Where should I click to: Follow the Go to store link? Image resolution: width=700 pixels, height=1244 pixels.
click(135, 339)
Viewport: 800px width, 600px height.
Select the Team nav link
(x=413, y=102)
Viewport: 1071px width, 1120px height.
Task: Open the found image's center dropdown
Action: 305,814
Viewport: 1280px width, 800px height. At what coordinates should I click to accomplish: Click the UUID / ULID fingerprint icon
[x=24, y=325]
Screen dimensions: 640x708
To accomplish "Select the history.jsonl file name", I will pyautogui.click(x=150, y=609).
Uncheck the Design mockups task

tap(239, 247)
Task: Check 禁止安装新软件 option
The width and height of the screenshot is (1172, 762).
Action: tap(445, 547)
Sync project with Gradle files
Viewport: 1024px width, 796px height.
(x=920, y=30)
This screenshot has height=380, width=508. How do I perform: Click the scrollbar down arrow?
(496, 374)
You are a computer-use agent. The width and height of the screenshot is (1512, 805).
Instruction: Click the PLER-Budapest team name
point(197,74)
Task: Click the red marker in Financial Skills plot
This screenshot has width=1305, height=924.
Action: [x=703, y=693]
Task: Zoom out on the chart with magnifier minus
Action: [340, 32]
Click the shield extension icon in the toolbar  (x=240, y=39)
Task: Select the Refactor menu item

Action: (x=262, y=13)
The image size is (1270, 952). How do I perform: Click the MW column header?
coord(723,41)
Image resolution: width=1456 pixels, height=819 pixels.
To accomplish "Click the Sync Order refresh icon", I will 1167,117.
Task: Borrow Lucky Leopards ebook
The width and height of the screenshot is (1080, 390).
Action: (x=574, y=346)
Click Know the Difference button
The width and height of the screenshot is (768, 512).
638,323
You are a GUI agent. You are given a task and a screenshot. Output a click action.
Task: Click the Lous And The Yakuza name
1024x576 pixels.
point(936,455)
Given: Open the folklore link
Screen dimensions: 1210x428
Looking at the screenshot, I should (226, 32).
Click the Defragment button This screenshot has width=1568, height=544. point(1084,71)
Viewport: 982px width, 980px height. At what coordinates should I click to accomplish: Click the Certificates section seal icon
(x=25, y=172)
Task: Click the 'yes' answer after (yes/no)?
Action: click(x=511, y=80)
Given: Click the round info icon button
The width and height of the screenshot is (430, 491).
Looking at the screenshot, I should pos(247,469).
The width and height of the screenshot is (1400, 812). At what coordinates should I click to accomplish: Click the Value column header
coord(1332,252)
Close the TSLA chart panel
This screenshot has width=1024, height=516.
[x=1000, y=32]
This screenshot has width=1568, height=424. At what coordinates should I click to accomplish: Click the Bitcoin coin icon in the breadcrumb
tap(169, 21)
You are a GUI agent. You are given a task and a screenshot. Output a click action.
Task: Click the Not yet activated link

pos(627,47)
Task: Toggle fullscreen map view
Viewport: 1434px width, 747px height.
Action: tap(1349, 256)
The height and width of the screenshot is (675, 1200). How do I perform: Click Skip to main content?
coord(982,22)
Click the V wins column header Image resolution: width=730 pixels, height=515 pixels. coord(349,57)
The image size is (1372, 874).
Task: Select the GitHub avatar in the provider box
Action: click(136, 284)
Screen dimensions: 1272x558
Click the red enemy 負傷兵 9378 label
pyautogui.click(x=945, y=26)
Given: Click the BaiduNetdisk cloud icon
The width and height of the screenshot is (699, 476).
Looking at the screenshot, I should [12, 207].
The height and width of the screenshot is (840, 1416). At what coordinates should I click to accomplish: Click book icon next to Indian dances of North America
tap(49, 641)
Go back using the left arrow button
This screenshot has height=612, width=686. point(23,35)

# Assignment
All of the data must be set down again exactly.

# Result of the exercise
Where should I click to: Follow the Go to store link? Image resolution: width=700 pixels, height=1244 pixels.
click(135, 339)
Viewport: 800px width, 600px height.
Select the Team nav link
(x=413, y=102)
Viewport: 1071px width, 1120px height.
Task: Open the found image's center dropdown
Action: 305,814
Viewport: 1280px width, 800px height. At what coordinates should I click to accomplish: Click the UUID / ULID fingerprint icon
[x=24, y=325]
Screen dimensions: 640x708
To accomplish "Select the history.jsonl file name", I will pyautogui.click(x=150, y=609).
Uncheck the Design mockups task

tap(239, 247)
Task: Check 禁止安装新软件 option
The width and height of the screenshot is (1172, 762).
Action: tap(445, 547)
Sync project with Gradle files
Viewport: 1024px width, 796px height.
(x=920, y=30)
This screenshot has height=380, width=508. How do I perform: Click the scrollbar down arrow?
(496, 374)
You are a computer-use agent. The width and height of the screenshot is (1512, 805).
Instruction: Click the PLER-Budapest team name
point(197,74)
Task: Click the red marker in Financial Skills plot
This screenshot has width=1305, height=924.
Action: [x=703, y=693]
Task: Zoom out on the chart with magnifier minus
Action: [340, 32]
Click the shield extension icon in the toolbar  (x=240, y=39)
Task: Select the Refactor menu item

Action: (x=262, y=13)
The image size is (1270, 952). How do I perform: Click the MW column header?
coord(723,41)
Image resolution: width=1456 pixels, height=819 pixels.
To accomplish "Click the Sync Order refresh icon", I will 1167,117.
Task: Borrow Lucky Leopards ebook
The width and height of the screenshot is (1080, 390).
Action: (x=574, y=346)
Click Know the Difference button
The width and height of the screenshot is (768, 512).
638,323
You are a GUI agent. You are given a task and a screenshot. Output a click action.
Task: Click the Lous And The Yakuza name
1024x576 pixels.
point(936,455)
Given: Open the folklore link
Screen dimensions: 1210x428
Looking at the screenshot, I should (226, 32).
Click the Defragment button This screenshot has width=1568, height=544. point(1084,71)
Viewport: 982px width, 980px height. At what coordinates should I click to accomplish: Click the Certificates section seal icon
(x=25, y=172)
Task: Click the 'yes' answer after (yes/no)?
Action: click(x=511, y=80)
Given: Click the round info icon button
The width and height of the screenshot is (430, 491).
Looking at the screenshot, I should pos(247,469).
The width and height of the screenshot is (1400, 812). At what coordinates should I click to accomplish: Click the Value column header
coord(1332,252)
Close the TSLA chart panel
This screenshot has width=1024, height=516.
[x=1000, y=32]
This screenshot has width=1568, height=424. At what coordinates should I click to accomplish: Click the Bitcoin coin icon in the breadcrumb
tap(169, 21)
You are a GUI agent. You are given a task and a screenshot. Output a click action.
Task: Click the Not yet activated link

pos(627,47)
Task: Toggle fullscreen map view
Viewport: 1434px width, 747px height.
Action: tap(1349, 256)
The height and width of the screenshot is (675, 1200). How do I perform: Click Skip to main content?
coord(982,22)
Click the V wins column header Image resolution: width=730 pixels, height=515 pixels. coord(349,57)
The image size is (1372, 874).
Task: Select the GitHub avatar in the provider box
Action: click(136, 284)
Screen dimensions: 1272x558
Click the red enemy 負傷兵 9378 label
pyautogui.click(x=945, y=26)
Given: Click the BaiduNetdisk cloud icon
The width and height of the screenshot is (699, 476).
Looking at the screenshot, I should [12, 207].
The height and width of the screenshot is (840, 1416). At what coordinates should I click to accomplish: Click book icon next to Indian dances of North America
tap(49, 641)
Go back using the left arrow button
This screenshot has height=612, width=686. point(23,35)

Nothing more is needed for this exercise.